L’enfer évoque immédiatement les flammes éternelles, les supplices interminables, la souffrance physique à la limite de l’insupportable. Et s’il existait une punition pire que la douleur corporelle? C’est ce que l’on découvre dans Huis clos, la célèbre pièce de Jean-Paul Sartre, montée au Théâtre du Nouveau Monde (TNM) par Lorraine Pintal et solidement interprétée par Patrice Robitaille, Julie Le Breton et Pascale Bussières.
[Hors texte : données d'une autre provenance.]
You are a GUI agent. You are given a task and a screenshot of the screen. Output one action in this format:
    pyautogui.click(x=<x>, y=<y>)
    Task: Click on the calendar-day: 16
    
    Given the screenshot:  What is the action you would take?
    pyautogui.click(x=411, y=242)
Trois personnages, trois morts, trois condamnés aux flammes éternelles de l’enfer. Mais l’enfer, n’est-ce pas plutôt le fait d’être irrémédiablement condamné à subir ses compagnons, à se débattre avec ses pensées? C’est ce que découvriront bien assez tôt Garcin (Robitaille), journaliste et déserteur, Inès (Bussières), responsable du meurtre du mari de son amante, et Estelle (Le Breton), coupable d’avoir tué son propre enfant. Au sein d’un décor épuré – une cage dont on ne voit que les barreaux formant la pièce où les trois protagonistes sont enfermés pour l’éternité – les trois acteurs se donnent la réplique avec une vivacité et une intensité presque insoutenable.
Rien n’est simple, surtout pas en enfer, et si les personnages pénètrent en ce lieu maudit en croyant maintenir de fausses apparences, ils auront tôt fait de laisser tomber leur masque. Impossible de dormir, impossible de penser à autre chose, impossible de fuir. Rapidement, des liens et des relations se créeront entre Garcin, Inès et Estelle, chacun voulant profiter de l’autre; ils se rendront cependant rapidement compte qu’il ne sert à rien d’orchestrer de vastes machinations. Après tout, ils sont en enfer pour y rester.
Les dialogues de Sartre sont lourds de sens, et l’interprétation est juste et livrée avec un talent certain. C’est d’ailleurs l’occasion de découvrir toute l’étendue du registre de Patric Robitaille, qui nous a surtout habitué à des rôles au langage plus châtié. Une mention spéciale, également, à Sébastien Dodge, dans le rôle du Garçon. Son énigmatique personnage en déstabilisera plus d’un.
Une pièce à voir, donc, pour exercer quelque peu ses synapses.
Huis clos, au TNM, jusqu’au 3 avril.